「強い日本」方針が愛された
安倍元首相が、インドから愛される第三の理由は、安倍元首相の右派的な側面が、インドでは人気を集めたものと思われる。安倍元首相は、靖国神社参拝や憲法改正、敵基地攻撃能力(反撃能力)の保持、防衛費の増額を主張する、いわば「強い日本」を主張する政治家として知られてきた。
上記に紹介した「二つの海の交わり」でも、はっきりと言及している。「強いインドは日本の利益であり、強い日本はインドの利益である」と安倍元首相は「強い日本」という言葉を明示して演説しているのである。
そういった側面は、特に中国や韓国からは警戒されてきた側面である。

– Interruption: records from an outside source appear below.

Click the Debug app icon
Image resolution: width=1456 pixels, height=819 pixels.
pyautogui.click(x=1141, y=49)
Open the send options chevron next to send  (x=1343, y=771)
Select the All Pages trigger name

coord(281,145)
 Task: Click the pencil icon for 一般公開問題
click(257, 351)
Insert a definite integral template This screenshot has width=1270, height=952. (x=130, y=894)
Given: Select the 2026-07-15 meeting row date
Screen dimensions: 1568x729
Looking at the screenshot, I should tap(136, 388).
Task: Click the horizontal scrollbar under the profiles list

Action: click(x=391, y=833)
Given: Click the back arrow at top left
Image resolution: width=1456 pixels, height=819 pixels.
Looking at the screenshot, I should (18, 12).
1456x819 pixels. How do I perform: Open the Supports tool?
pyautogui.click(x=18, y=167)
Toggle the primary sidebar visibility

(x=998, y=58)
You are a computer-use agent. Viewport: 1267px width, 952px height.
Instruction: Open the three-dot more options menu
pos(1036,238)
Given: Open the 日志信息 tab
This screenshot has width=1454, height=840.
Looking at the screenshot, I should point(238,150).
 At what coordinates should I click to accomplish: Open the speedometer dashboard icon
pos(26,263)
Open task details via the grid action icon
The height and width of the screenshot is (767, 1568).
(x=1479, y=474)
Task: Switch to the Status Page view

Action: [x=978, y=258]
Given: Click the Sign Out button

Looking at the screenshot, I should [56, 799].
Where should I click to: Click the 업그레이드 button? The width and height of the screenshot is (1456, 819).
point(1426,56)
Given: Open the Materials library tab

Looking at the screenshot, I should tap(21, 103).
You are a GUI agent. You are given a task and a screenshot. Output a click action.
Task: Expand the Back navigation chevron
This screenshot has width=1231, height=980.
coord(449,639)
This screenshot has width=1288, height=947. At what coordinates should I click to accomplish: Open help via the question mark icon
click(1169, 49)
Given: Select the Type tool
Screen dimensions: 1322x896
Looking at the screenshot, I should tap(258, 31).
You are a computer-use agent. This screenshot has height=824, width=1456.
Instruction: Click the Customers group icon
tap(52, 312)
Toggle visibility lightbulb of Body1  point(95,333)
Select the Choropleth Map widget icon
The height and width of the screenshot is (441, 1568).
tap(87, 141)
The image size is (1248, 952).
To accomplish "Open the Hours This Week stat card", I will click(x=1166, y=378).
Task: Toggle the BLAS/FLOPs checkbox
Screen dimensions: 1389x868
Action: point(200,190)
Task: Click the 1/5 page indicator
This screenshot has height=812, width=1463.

ただ、これはインドから見ると真逆であった。そもそも中国や韓国が「強い日本」を警戒するのは、日本が彼らの支配者だったからである。しかし、インドにとっては、英国や他の欧米諸国が支配者であった。
そして、日本は、その支配者に対する抵抗運動を支援したアジアの国とみられている。例えばインドでは、日露戦争で、欧米人に勝利したアジアの国としての日本のイメージがある。第二次世界大戦では、インドの独立運動を主導したスバス・チャンドラ・ボースのインド国民軍を支援した国、というイメージもある。今、モディ政権は、ボース氏の巨大な銅像を建てる計画なのだ。
第二次世界大戦で日本が敗れた後、東京裁判において、唯一、日本に無罪の評決を出したラダ・ビノード・パール判事も、インド人であった。パール判事が無罪を主張したのは、後から法律を作って裁くのはおかしいという考え方からであるが、その背景には、欧米人がアジア人を抑圧して裁いている、そのことへの反発があったものとみられる。
だから、安倍元首相が、「強い日本」を主張する時、インド人は、「欧米に負けないアジアの日本」といったイメージで、非常に肯定的にとらえる傾向がある。つまり、安倍元首相の右派的な側面は、インドでは、むしろ人気を高め、愛されてきたものとみられる。
問題は後継者が遺志を継げるか
以上から見ると、安倍元首相は、戦略家としてアイデアを示し、実行してきた人物であり、インドと国益だけでなく、個人的な意見までも共有する指導者であったといえる。インドから見ると、これ以上ない友人であった。
だから、逆に言えば、日本は今後、後継者に困ることになるだろう。安倍元首相の死去は大きな損失で、穴埋めが難しい。今後、安倍氏の遺志を継ぎ、インドを念頭に置いた大戦略である、「インド太平洋」「クアッド」そして日印関係を、これからも維持・発展させていくことができるか、問われる。われわれは、相当努力する必要があるだろう。